__The tasks__:
#1 In the piece on NFL team relocations, in what year did the Los Angeles Chargers move to San Diego?
#2 Carry on the piece about NFL team relocations, starting right after its final sentence.

__Text section__:
· · · ·

Or he can talk seriously about the current Oakland site. Davis might need to find an investor to help him out. Or he could look at renovating, rather than rebuilding, the existing facility, which would be a good and cheaper option.

Meanwhile, Oakland has two teams to accommodate. The A’s, after the Supreme Court scuttled its San Jose bid, are seriously exploring options in their home city.

There’s plenty of room for the Raiders, too. And no one is talking about one stadium for the two teams again. But Davis will have to abandon his fantasy that he will be given control of the entire Coliseum site.

He’s welcome to stay. But he’s going to have to pay his own costs.

It occurs to me that instead of trying for a smooth writing transition here, a chronology of every team and city involved might be more efficient, beginning with …
1920: American Professional Football Association forms, including the Chicago Cardinals. APFA changes name to National Football League in 1922.
1936: American Football League forms, including the Cleveland Rams.
1937: Cleveland Rams move into NFL.
1946:
Rams move from Cleveland to Los Angeles after winning 1945 NFL title. All-America Football Conference forms, including the Cleveland Browns and the Baltimore Colts.
1950: AAFC dissolves, with three teams, including the Browns and Colts, moving into the NFL. AAFC’s Los Angeles Dons merge with Rams. Colts dissolve after 1950 season.
1952: Dallas Texans form, but go bankrupt during the season.
1953: Dallas Texans move to Baltimore and become the Colts.
1960: American Football League forms, including the Los Angeles Chargers, Houston Oilers and Oakland Raiders. Chicago Cardinals move to St. Louis.
1961: Los Angeles Chargers move to San Diego.
1970: AFL and NFL merge, with Baltimore Colts and Cleveland Browns moving into the Amerian Football Conference with the 10 former AFL teams.
1972: Owners of Baltimore Colts and Los Angeles Rams swap franchises.
1980:
Los Angeles Rams move to Anaheim.
1982:
 Oakland Raiders move to Los Angeles.
1984:
Baltimore Colts move to Indianapolis.
1988: St. Louis Cardinals move to Phoenix. (Name changed to Arizona Cardinals in 1994.)
1995: Rams move from Los Angeles to St. Louis. Raiders move from L.A. back to Oakland.
1996:
Cleveland Browns move to Baltimore and become the Ravens.
1997: Houston Oilers move to Memphis, moving to Nashville one year later and becoming the Tennessee Titans one year after that.
1999: New Cleveland Browns join NFL.
2002: Houston Texans formed.

This probably reads like the New Testament’s begats, or looks like a game of whackamole. What should be obvious is that the NFL abhors a vacuum, which in this case was L.A. after the Rams and Raiders left the same year.

The vacuum now is St. Louis, whose Post–Dispatch’s Jeff Gordon writes:

Our city’s sad pro football history got another painful chapter. We lost the football Cardinals to Arizona after their mostly inept run under the Bidwill family.

And now we’re losing the Rams after their mostly inept run under former showgirl Georgia Frontiere and her partner/successor, Silent Stan. What did one city do to deserve so much incompetence? Is St. Louis cursed as a football town?

Is it time to move on from the gridiron and pursue something new, like Major League Soccer?

· · · ·

__Information supplied__:

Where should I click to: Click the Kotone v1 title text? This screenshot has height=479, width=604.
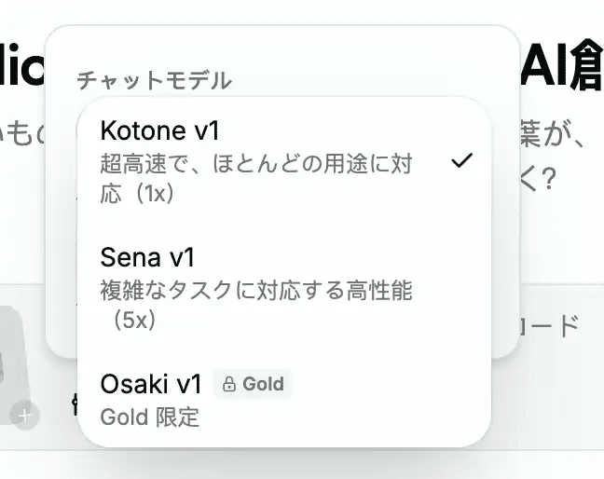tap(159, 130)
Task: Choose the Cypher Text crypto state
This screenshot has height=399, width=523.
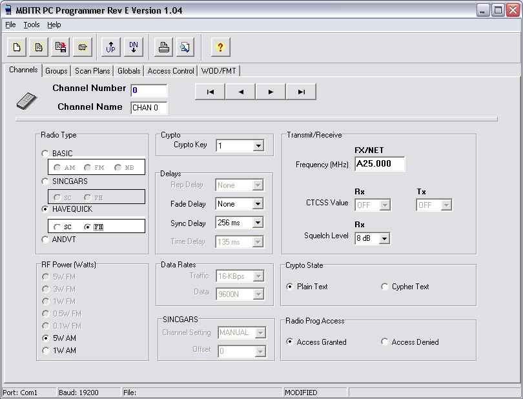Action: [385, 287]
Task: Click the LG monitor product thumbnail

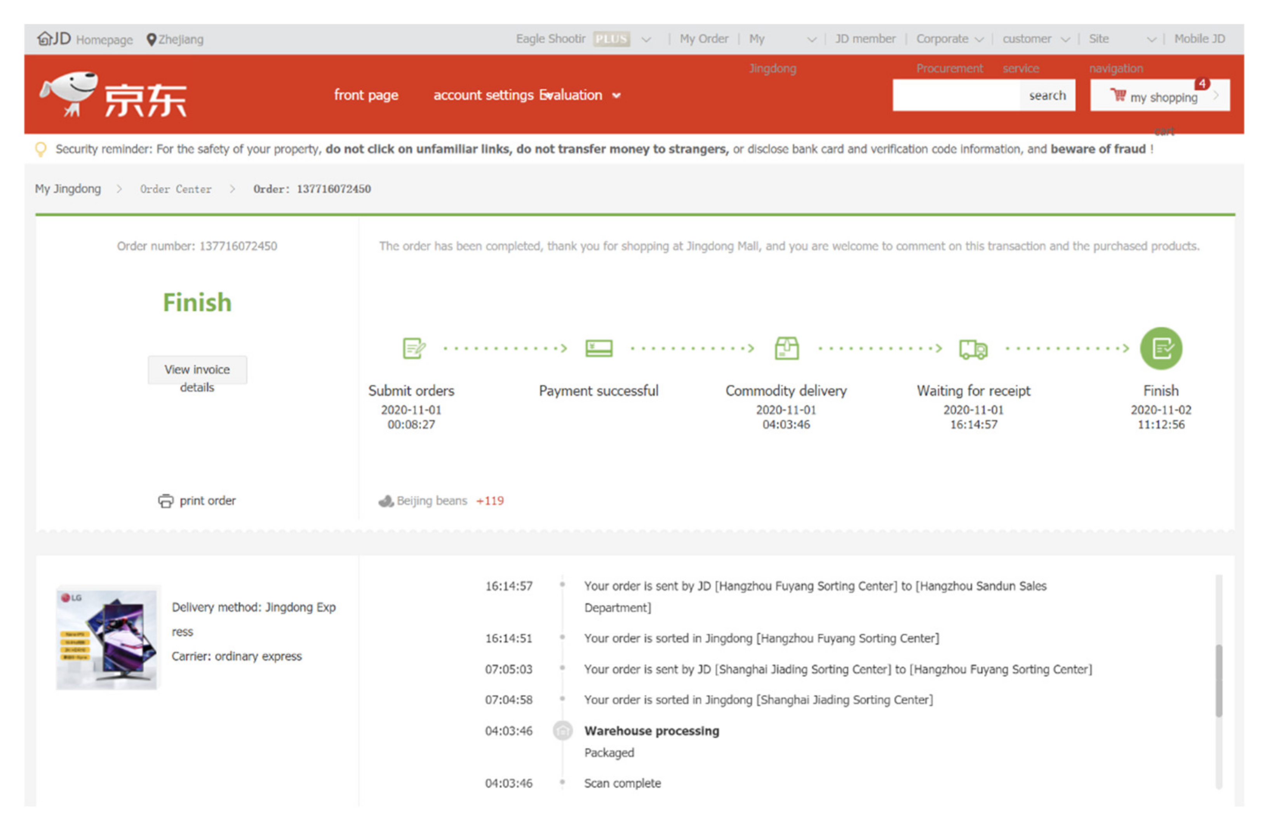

· · · ·

__Answers for this exercise__:
#1 1961

#2
In fairness to the Bidwill family, it did move the Cardinals from Chicago. And Frontiere moved the Rams from Los Angeles which — if we’re being totally honest here — is the rightful home for that franchise.

When a city steals a team, turnabout becomes fair play. That is why St. Louis so badly wanted an expansion team to start fresh. The Stallions would have been ours, for better or worse.

Still, it’s tough to lose teams after supporting through thick and mostly thin. Twice fans made an emotional investment in a franchise and twice they were jilted through no fault of their own.

Bill Bidwill was a bad owner here and in Arizona. The Cardinals only gained traction in the Valley of the Sun after Michael Bidwill replaced his hapless father as the franchise’s point man.

Kroenke was a bad owner, too, and there was no such relief from his regime in St. Louis. His son was busy in Colorado overseeing also-ran teams there. Stan took the reigns of a losing team and kept it on its sub-.500 path, against all odds.

Along the way he did nothing to revitalize support for the franchise. His team president, holdover Kevin Demoff, served as the Architect of Doom.

As the losses eroded and the franchise’s future became more uncertain, attendance plunged at the Concrete Circle of Death. That was totally understandable, as other owners saw. Intentionally or unintentionally, Kroenke poisoned this market.

The league-wide ill regard for Kroenke was evident in his struggle to move West. This shouldn’t have been so difficult for him. Remember, he moved boldly to solve the NFL’s decades-long LA problem.

He bought land in Southern California, a breakthrough move. He partnered with another developer to design a massive multi-use project that included a privately financed state-of-the-art stadium. He greased the political wheels in Inglewood to make sure the locals were on board.

Kroenke and his partners had everything needed to bring the NFL back to LA: The team, the land, the plan and billions of dollars to invest.

And still he met resistance. Amazing! All he had to do was co-opt San Diego Chargers owner Dean Spanos as the stadium’s second tenant and this was a done deal.

Understandably, Spanos wanted no part of Kroenke. He sought an alternative solution in Carson, Calif., and partnered with the Oakland Raiders in the process.

Playing from behind, those teams and that stadium gained significant support from owners, including five of the six on the committee studying LA opportunities.

Despite Carson’s support from owners who studied the issues most closely, the Inglewood proposal still had more votes as the meetings neared. So key owners and NFL executives tried to get Kroenke and Spanos together, working to broker a more favorable deal for the Chargers.

That didn’t happen until push came to shove at the end after one round of voting. These two antagonists needed significant third-party assistance to start finding common ground.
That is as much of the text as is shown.